C2_W2_Derivatives

Optional Lab - Derivatives

This lab will give you a more intuitive understanding of derivatives. It will show you a simple way of calculating derivatives arithmetically. It will also introduce you to a handy Python library that allows you to calculate derivatives symbolically.

In [1]:
from sympy import symbols, diff

Informal definition of derivatives

The formal definition of derivatives can be a bit daunting with limits and values 'going to zero'. The idea is really much simpler.

The derivative of a function describes how the output of a function changes when there is a small change in an input variable.

Let's use the cost function $J(w)$ as an example. The cost $J$ is the output and $w$ is the input variable.
Let's give a 'small change' a name epsilon or $\epsilon$. We use these Greek letters because it is traditional in mathematics to use epsilon($\epsilon$) or delta ($\Delta$) to represent a small value.
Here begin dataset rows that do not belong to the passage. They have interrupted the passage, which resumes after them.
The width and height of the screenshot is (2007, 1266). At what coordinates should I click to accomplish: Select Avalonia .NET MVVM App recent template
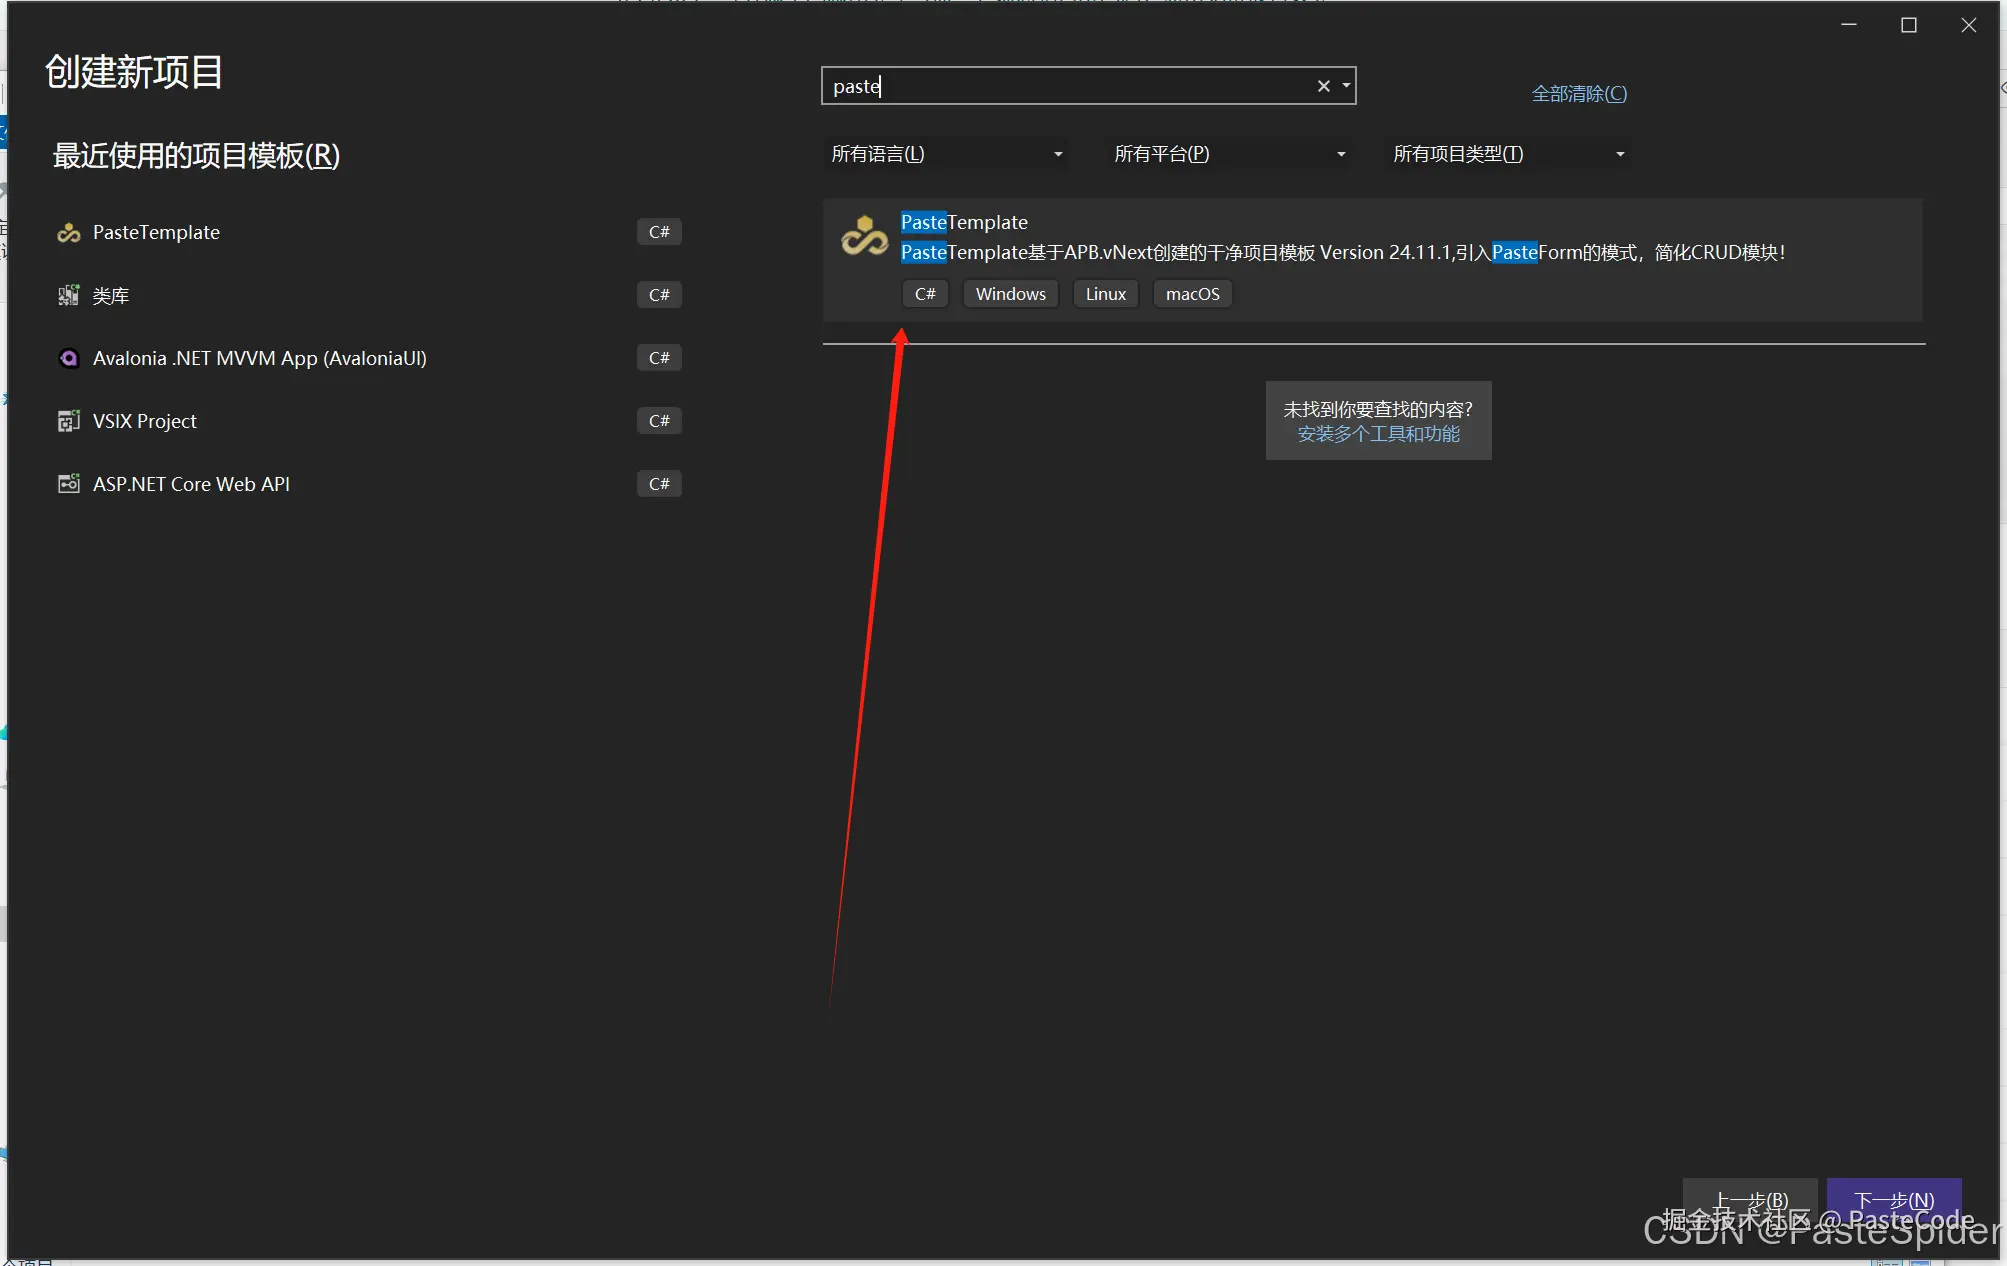point(259,359)
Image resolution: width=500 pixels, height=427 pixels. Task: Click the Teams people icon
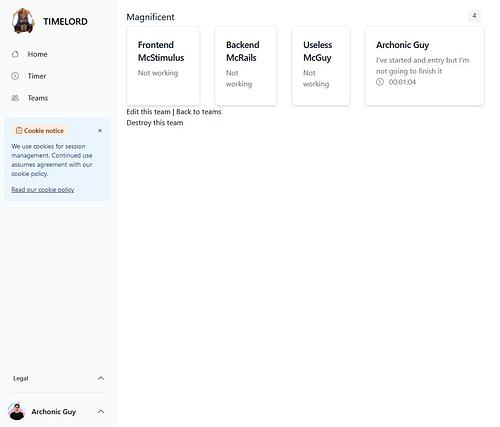pyautogui.click(x=15, y=98)
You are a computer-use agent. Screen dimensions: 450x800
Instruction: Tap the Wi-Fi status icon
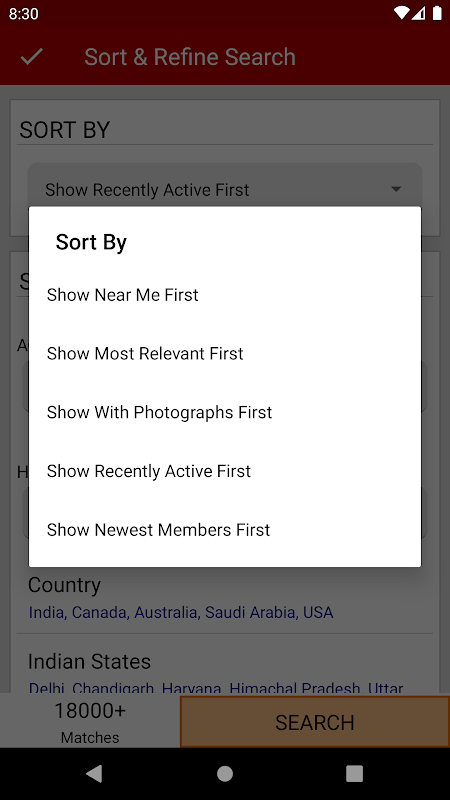click(x=402, y=13)
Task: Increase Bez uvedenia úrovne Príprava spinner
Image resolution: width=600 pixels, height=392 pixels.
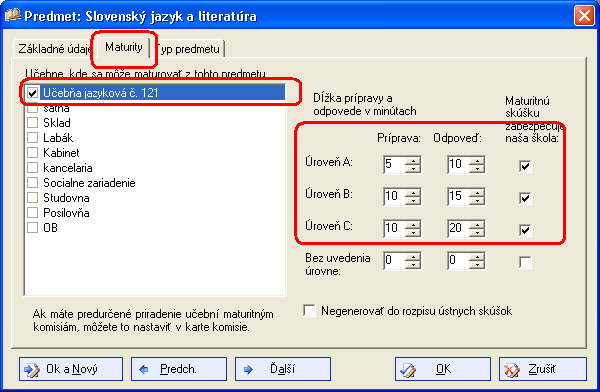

You can think of it as representing 0.001 or some other small value.

$$ \begin{equation} \text{if } w \uparrow \epsilon \text{ causes }J(w) \uparrow \text{by }k \times \epsilon \text{ then} \\ \frac{\partial J(w)}{\partial w} = k \tag{1} \end{equation} $$

This just says if you change the input to the function $J(w)$ by a little bit and the output changes by $k$ times that little bit, then the derivative of $J(w)$ is equal to $k$.

Let's try this out. Let's look at the derivative of the function $J(w) = w^2$ at the point $w=3$ and $\epsilon = 0.001$

In [2]:
J = (3)**2
J_epsilon = (3 + 0.001)**2
k = (J_epsilon - J)/0.001    # difference divided by epsilon
print(f"J = {J}, J_epsilon = {J_epsilon}, dJ_dw ~= k = {k:0.6f} ")
J = 9, J_epsilon = 9.006001, dJ_dw ~= k = 6.001000 

We have increased the input value a little bit (0.001), causing the output to change from 9 to 9.006001, an increase of 6 times the input increase. Referencing (1) above, this says that $k=6$, so $\frac{\partial J(w)}{\partial w} \approx 6$. If you are familiar with calculus, you know, written symbolically, $\frac{\partial J(w)}{\partial w} = 2 w$. With $w=3$ this is 6. Our calculation above is not exactly 6 because to be exactly correct $\epsilon$ would need to be infinitesimally small or really, really small. That is why we use the symbols $\approx$ or ~= rather than =. Let's see what happens if we make $\epsilon$ smaller.

In [3]:
J = (3)**2
J_epsilon = (3 + 0.000000001)**2
k = (J_epsilon - J)/0.000000001
print(f"J = {J}, J_epsilon = {J_epsilon}, dJ_dw ~= k = {k} ")
J = 9, J_epsilon = 9.000000006, dJ_dw ~= k = 6.000000496442226 

The value gets close to exactly 6 as we reduce the size of $\epsilon$. Feel free to try reducing the value further.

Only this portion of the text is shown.